Another Pill Bites the Dust

When my daily meds included folic acid at the start of my chemotherapy, I remember the conversation around it so clearly that it could have been yesterday, though it was nearly 20 years ago. I asked a nurse why I was taking it. Though I don’t remember her exact words, they were something to the effect of it helping to build healthy cells, and I would be on it for the rest of my life. I was struck by the fact that she seemed so certain that I would even have a life.

Do I need this pill?

At that point, soon after my AML diagnosis, I wasn’t sure myself. Now I’m not sure I even need it anymore, because I eat a lot of green leafy vegetables, but nobody has told me to stop. And I have gotten kind of attached to the small yellow pill.

Getting off of prednisone has caused a reevaluation of my meds and a cascade of unexpected questions. Six months after stopping prednisone, I am dropping two other meds that I was taking because of it, and that has caused me to look at the whole picture in a way that I didn’t expect to.

I know I no longer need the two others –– Bactrim and Valtrex –– but I have been taking them so long (13 years, same as the prednisone, started after my fourth stem cell transplant) that I am both glad to see them go and afraid of rocking the boat.

Now, this is going to seem odd, and maybe unrelated, but then again, maybe you will understand. When I moved into my house some 35 years ago, I noticed what I thought was an old necklace on a nail way in the back of a closet. Being Jewish, I needed someone to tell me that it was a rosary.

A little superstitious

I have no idea how long it was hanging in there. Maybe the previous owners put it there, or maybe it had been hanging in there since the house’s inception in 1848. But whenever it got there, I was not going to remove it. I didn’t want to bring on the evil eye.

It is with some of the same superstition that I am reluctant to drop the extra pills. But as with all pills, I’m sure they have side effects, so, out of the pillbox they went.

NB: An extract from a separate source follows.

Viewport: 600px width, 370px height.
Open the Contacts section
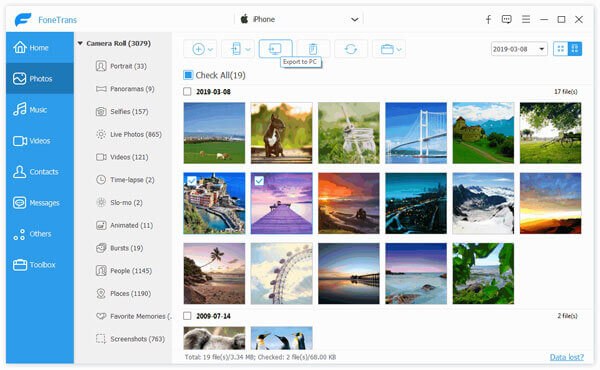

Nobody told me to drop one at a time. My instructions were just to stop six months after stopping prednisone. That was early June. I stopped the Bactrim first, just because. Since prednisone suppresses your immune system, I was taking both prophylactically, to head off diseases that could sneak in.

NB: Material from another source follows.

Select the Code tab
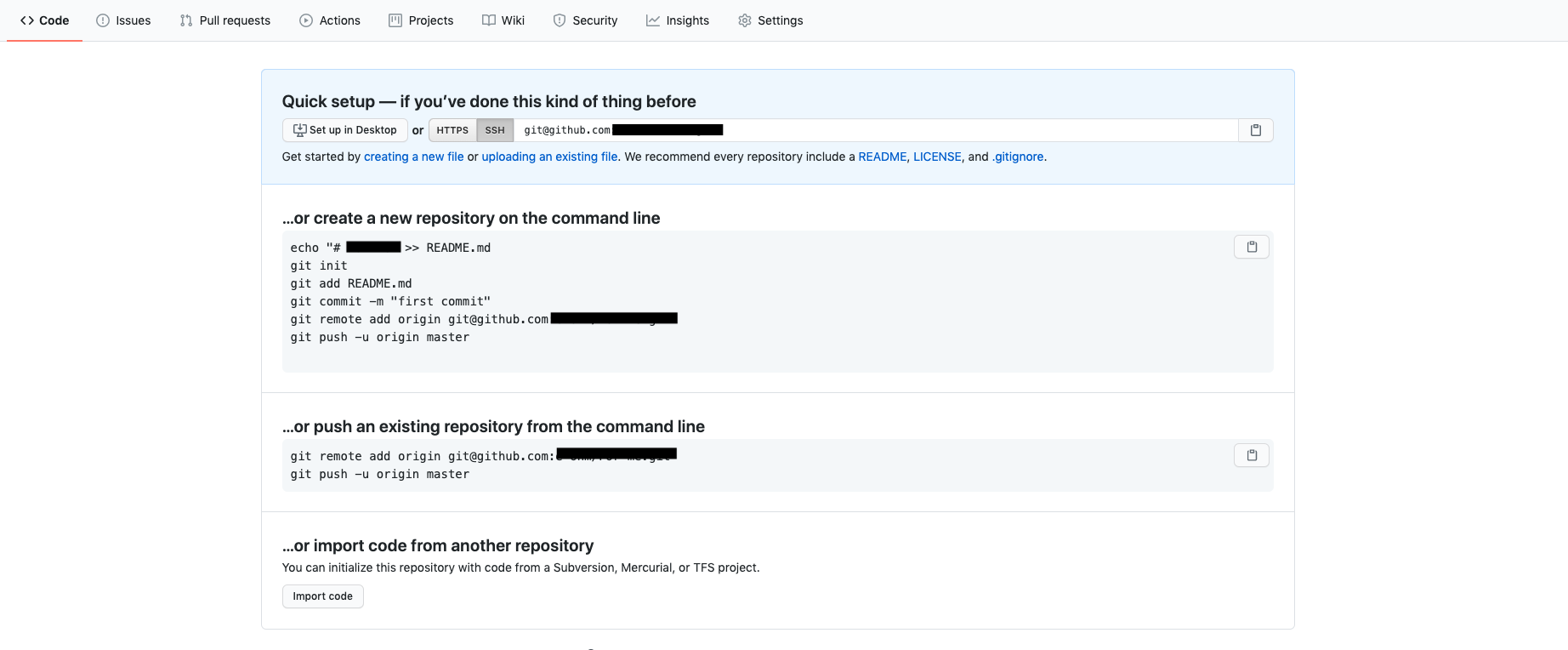 (x=45, y=20)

Bactrim (sulfamethoxazole/trimethoprim) is an antibacterial. I was taking it to prevent what my doctor called “a bad pneumonia.” That’s Pneumocystis pneumonia (PCP). Valtrex (valacyclovir) is an antiviral. I was taking it to prevent viruses such as cytomegalovirus (CMV) and other herpes viruses, which I seemed to get anyway. When I got them, I had to increase the dose.2

How the pills interact with vaccines

A hot topic among my friends was when each one was getting the shingles vaccine. I felt kind of left out (a joke, sort of), because, due to being on an antiviral already, I wasn’t going to take it. The pharmacist said to come in to get the shingles vaccine when I stopped the Valtrex. I asked my nurse practitioner how long after stopping it I should get the shingles vaccine. She said to wait two weeks. Being a somewhat literal (possibly overly so) person, I asked if she meant exactly two weeks.

If I stopped the Valtrex and waited MORE than two weeks, would I get shingles? My boyfriend told me how much the shot hurt. Two weeks would place me on vacation with my kids, and I didn’t want to have an achy arm. I wrote my nurse practitioner and asked if it could be more than two weeks. I figured it would be OK, and the idea was just to get one anti-viral out of my system before starting another. She confirmed what I thought.

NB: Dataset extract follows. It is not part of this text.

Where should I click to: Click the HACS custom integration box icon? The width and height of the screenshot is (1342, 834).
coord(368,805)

She also said she thought I wouldn’t have any problems. I wrote her back that the person talking about the pain hadn’t had a bone marrow biopsy. Another plus to having that painful procedure: the pain of a shot is nothing. Now I just have to get over my superstition about rocking the boat. Those two pills are NOT keeping me alive, and I don’t need them. I am not, however, going to remove the rosary from the closet.